Prinsip "berdikari" dalam Marhaenisme menuntut negara untuk hadir dalam melindungi hak-hak kelompok lemah. Melalui RUU PPRT, negara dapat mewujudkan peran tersebut dengan menyediakan kerangka hukum yang melindungi PRT dari eksploitasi, memberikan mereka akses kepada hak-hak dasar, dan memastikan bahwa pekerjaan mereka dihargai secara layak.
### Perjalanan Panjang RUU PPRT
RUU PPRT pertama kali diusulkan pada tahun 2004, namun hingga kini belum juga disahkan. Berbagai alasan disampaikan oleh pihak yang menolak, mulai dari ketakutan akan beban administratif hingga argumen bahwa pekerjaan rumah tangga adalah isu domestik yang tidak perlu diatur oleh negara.
Namun, pandangan tersebut mengabaikan fakta bahwa pekerja rumah tangga adalah pekerja yang berkontribusi signifikan terhadap ekonomi nasional. Sebuah studi dari International Domestic Workers Federation (IDWF) pada tahun 2021 menunjukkan bahwa pekerjaan PRT menyumbang hingga 2% dari PDB Indonesia melalui kontribusi tidak langsung dalam mendukung produktivitas keluarga pekerja formal.
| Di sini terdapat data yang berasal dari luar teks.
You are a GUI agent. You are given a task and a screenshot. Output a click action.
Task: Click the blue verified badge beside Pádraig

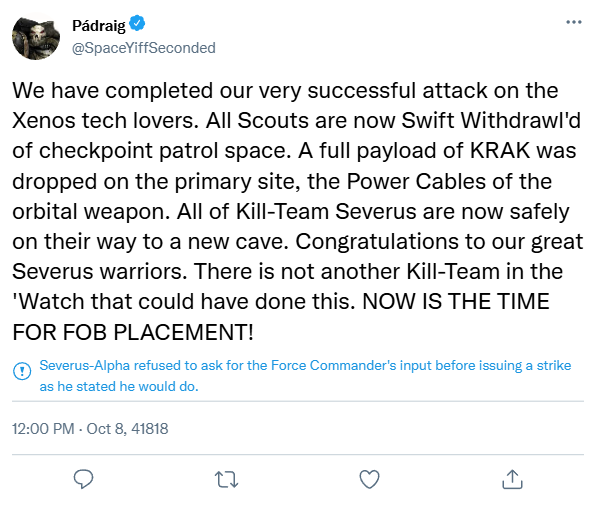[137, 24]
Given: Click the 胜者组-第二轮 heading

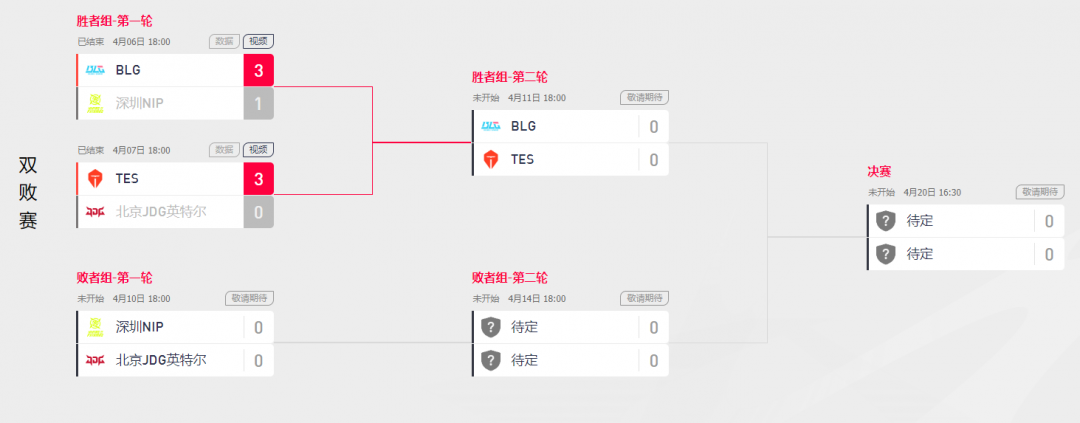Looking at the screenshot, I should [510, 77].
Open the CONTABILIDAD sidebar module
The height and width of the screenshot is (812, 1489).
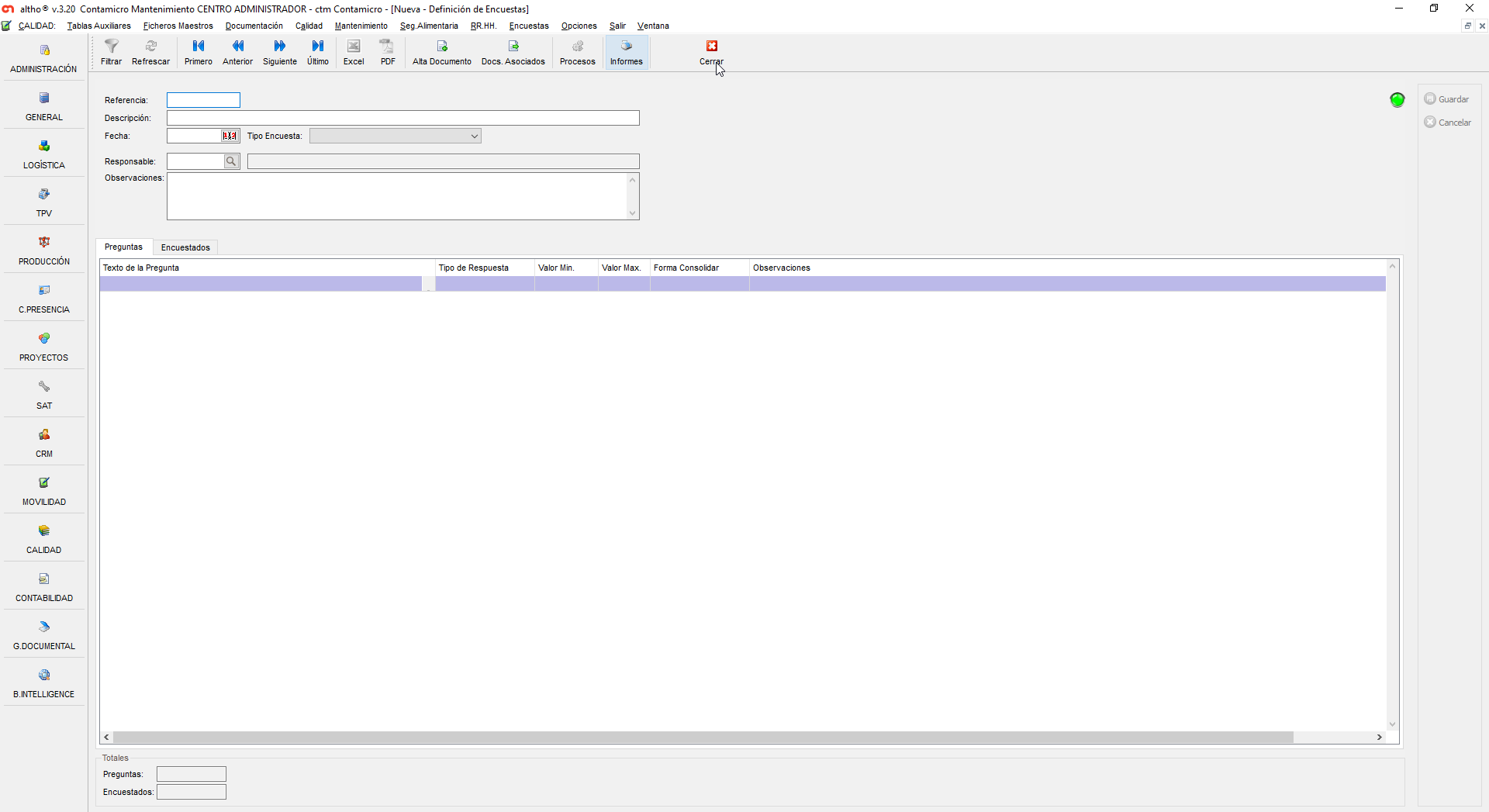pyautogui.click(x=44, y=587)
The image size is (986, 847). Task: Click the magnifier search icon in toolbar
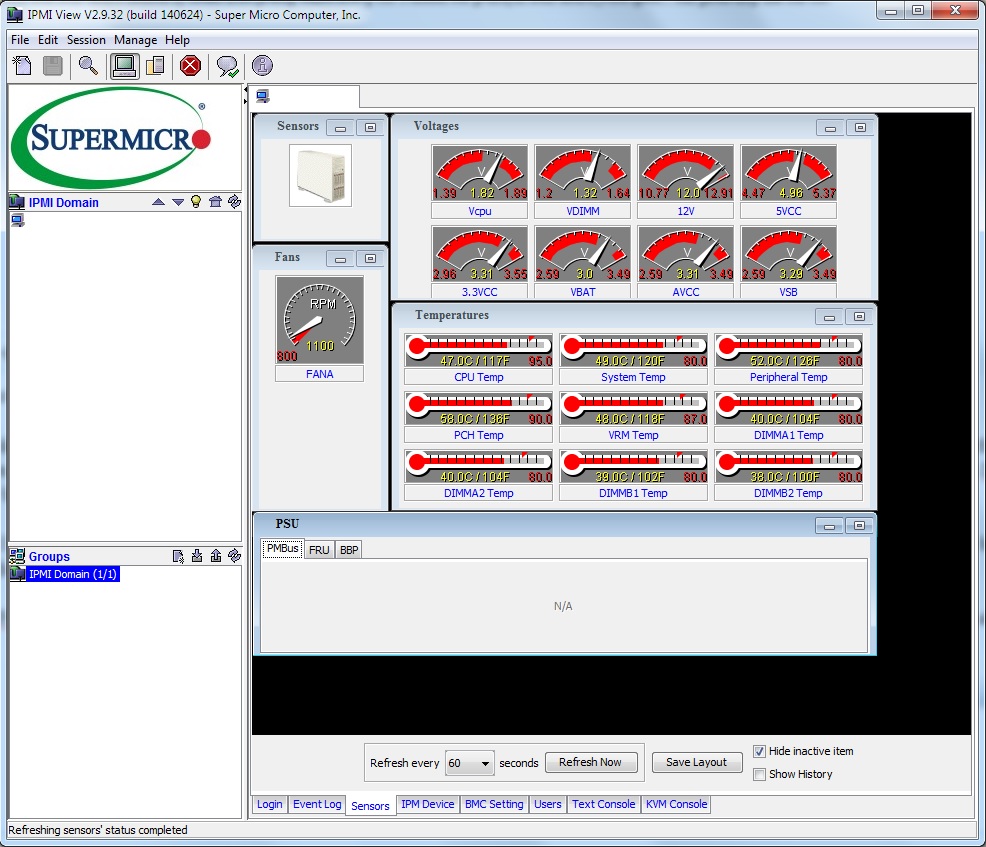click(89, 66)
Ketidakadilan terhadap PRT mencerminkan ketimpangan struktural yang lebih luas. Dalam hal ini, pengesahan RUU PPRT adalah langkah konkret untuk menjawab ketimpangan tersebut. Sebagaimana diungkapkan oleh Ketua Komnas Perempuan pada 2023, RUU PPRT bukan hanya soal perlindungan pekerja, tetapi juga soal pengakuan martabat manusia.
### Tantangan dan Peluang
Meskipun mendapat dukungan dari berbagai kalangan, termasuk aktivis hak asasi manusia dan organisasi internasional, RUU PPRT menghadapi berbagai tantangan. Salah satunya adalah resistensi dari beberapa anggota legislatif yang menganggap bahwa pengesahan undang-undang ini dapat mengurangi fleksibilitas hubungan kerja antara majikan dan pekerja.
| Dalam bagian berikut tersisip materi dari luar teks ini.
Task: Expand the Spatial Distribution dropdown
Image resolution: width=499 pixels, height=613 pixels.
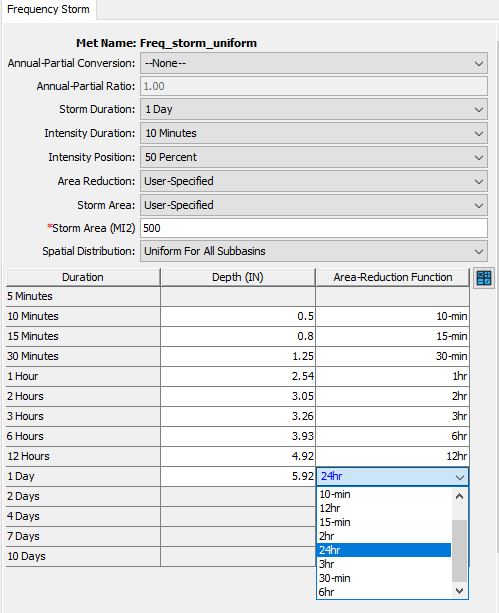Action: coord(314,251)
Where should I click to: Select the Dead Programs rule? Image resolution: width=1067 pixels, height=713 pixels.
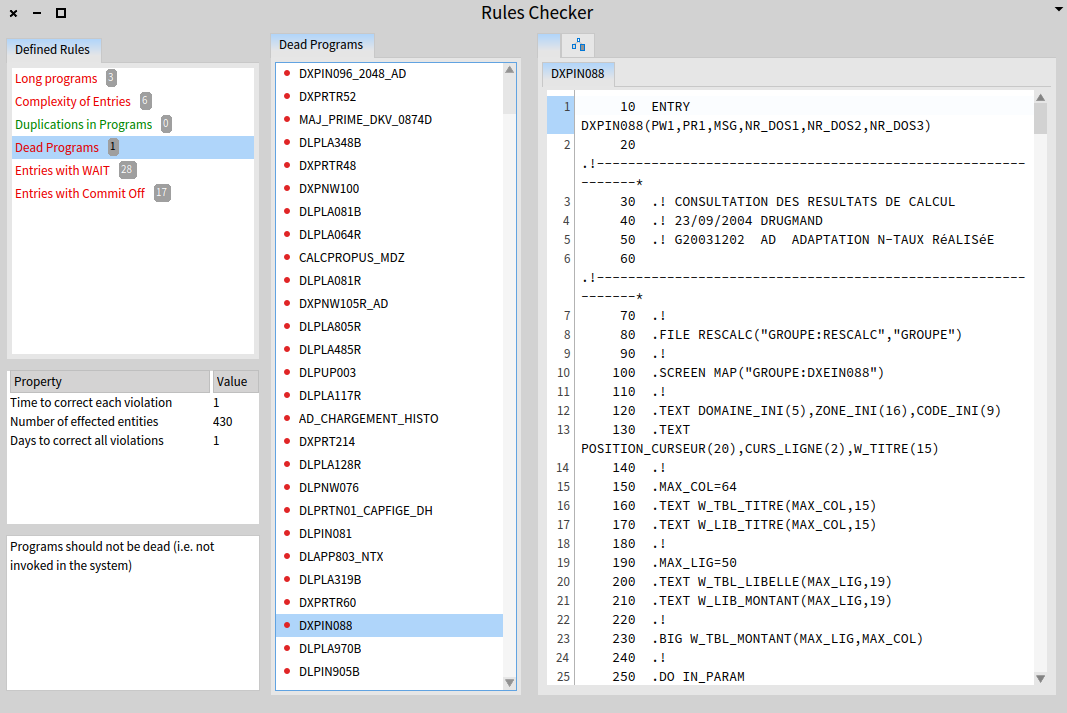click(57, 148)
Namun, peluang untuk mengesahkan RUU PPRT juga semakin besar. Dengan meningkatnya kesadaran publik tentang pentingnya perlindungan PRT, tekanan terhadap parlemen semakin kuat. Dukungan dari tokoh-tokoh politik, akademisi, dan masyarakat sipil menjadi momentum yang tidak boleh disia-siakan.
### Marhaenisme sebagai Solusi Ideologis
Dalam konteks perjuangan RUU PPRT, Marhaenisme dapat menjadi inspirasi untuk membangun solidaritas di antara kelompok pekerja, baik formal maupun informal. Prinsip-prinsip Marhaenisme mengajarkan bahwa perjuangan untuk keadilan tidak hanya menjadi tanggung jawab individu atau kelompok tertentu, tetapi seluruh masyarakat.
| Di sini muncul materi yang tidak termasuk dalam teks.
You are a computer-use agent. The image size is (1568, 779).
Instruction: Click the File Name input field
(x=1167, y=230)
Sebagai ideologi yang menekankan pentingnya kemandirian dan keadilan sosial, Marhaenisme mendorong negara untuk hadir secara aktif dalam melindungi kelompok marjinal. Dalam hal ini, pengesahan RUU PPRT adalah salah satu cara untuk memastikan bahwa prinsip-prinsip tersebut diwujudkan dalam kebijakan publik.
### Penutup
RUU PPRT adalah ujian bagi komitmen Indonesia terhadap keadilan sosial dan hak asasi manusia. Dalam perjuangan ini, Marhaenisme dapat menjadi pemandu moral yang mengingatkan kita bahwa keberpihakan kepada kaum kecil adalah esensi dari pembangunan nasional.
Dengan menyetujui RUU PPRT, Indonesia tidak hanya melindungi PRT, tetapi juga menunjukkan kepada dunia bahwa bangsa ini mampu mewujudkan cita-cita keadilan sosial bagi seluruh rakyatnya. Sebagaimana Bung Karno pernah berkata, "Kemerdekaan adalah jembatan emas menuju masyarakat adil dan makmur." Kini saatnya kita membangun jembatan itu dengan memberikan perlindungan hukum yang layak bagi PRT.